A sense of place, a design that is specific to its site and location is another pervading theme that has been at the forefront for us designers and clients. Multifunctional spaces are another hot topic and the key is always to ensure these spaces work for the users in many ways whilst still having a distinct personality.
Which architect most influences your work or your work habits?
Starting with my first architecture professor, Alan Cunningham, who was a true modernist, I have always admired this style and its protagonists. The principle of form following function, of considering the human body and experience has been a thread throughout my career. Whilst I love Mies and Corbusier, my personal favourites are the architects that have developed a softer, more human version of modernism with a distinct sense of place – Kahn, Barragan, and Bawa stand out for me.
More contemporary inspirations are Kerri Hill, who mastered restraint and knew how to manipulate space and landscape, Neri + Hu who produce absolutely stunning and thoughtful work, and not to forget my Masters’s tutor David Adjaye. As a huge fan of Californian modernism, I would love the career of Marmol Radziner – they have created such beautiful houses and are masters in reinvention and bringing modernist pieces back to life.

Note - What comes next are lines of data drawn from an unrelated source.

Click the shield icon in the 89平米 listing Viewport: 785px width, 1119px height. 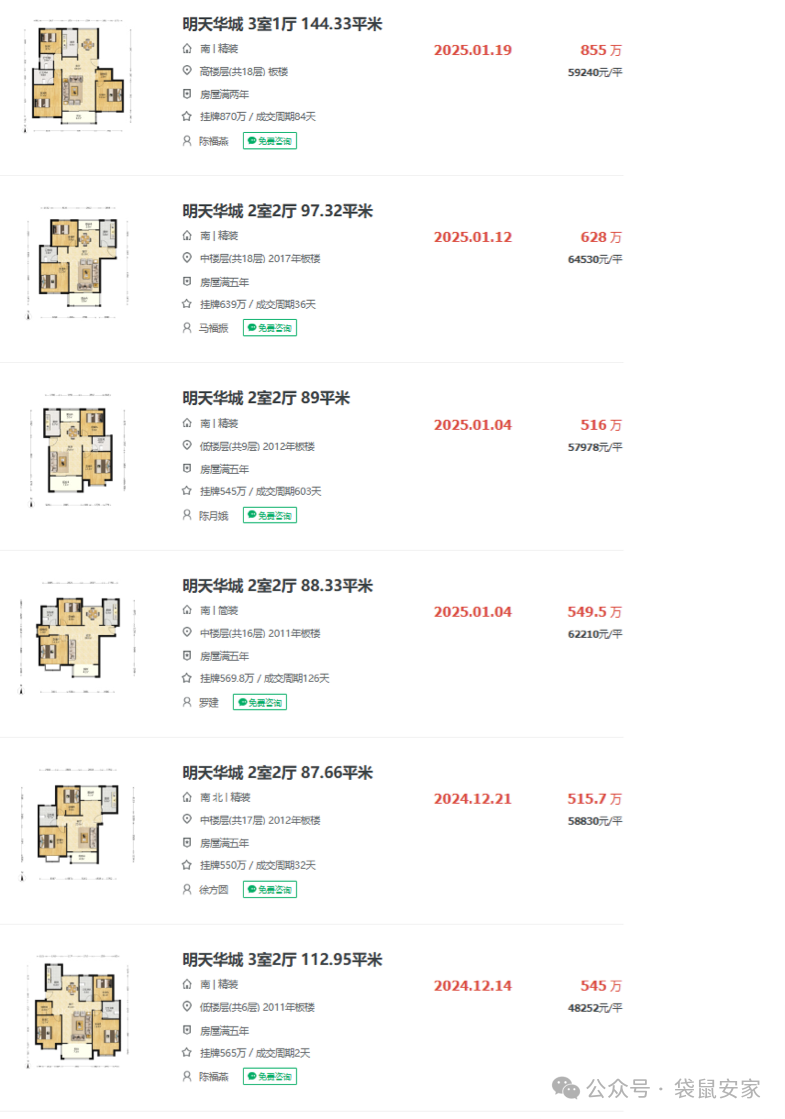click(x=187, y=468)
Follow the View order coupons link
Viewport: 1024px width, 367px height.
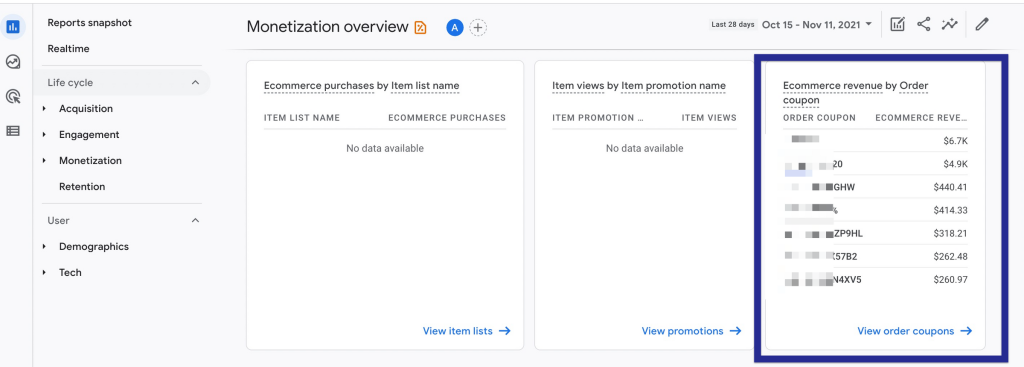pyautogui.click(x=914, y=331)
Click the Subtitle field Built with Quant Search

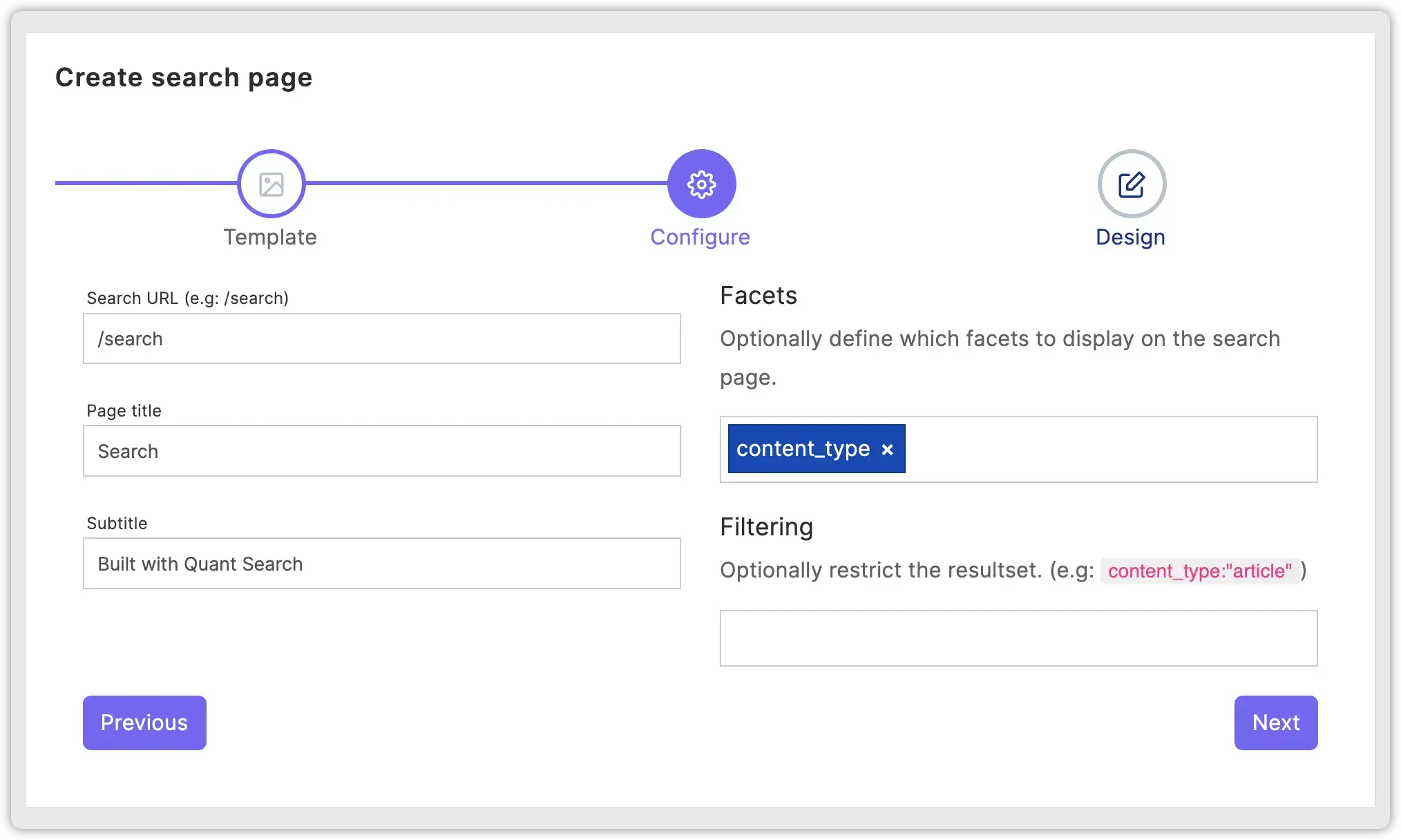[x=381, y=563]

What are your passions outside of the design world?
Travel is probably my biggest passion and I am very fortunate that (pandemics permitting) aside from leisure travel my work has taken me all over the globe. Experiencing different cultures, meeting interesting people, different viewpoints, food, and habits – all of that fascinates me endlessly. And, of course, I specialize in hospitality design so experiencing new hotels is basically homework!
Food is very much part of that too and we never miss an opportunity to check out a new restaurant or cuisine. We also love contemporary art and visit galleries and museums wherever we go and London has some incredible ones that are on constant rotation.
Film is another passion – ideally on a large screen or on a long flight. There is something about shutting out the world for a couple of hours that is absolutely magical. Finally, jewellery – both collecting interesting and unusual pieces (I never leave the house without a fabulous necklace!) but also dabbling in making my own. Sadly not something I get near enough time to do!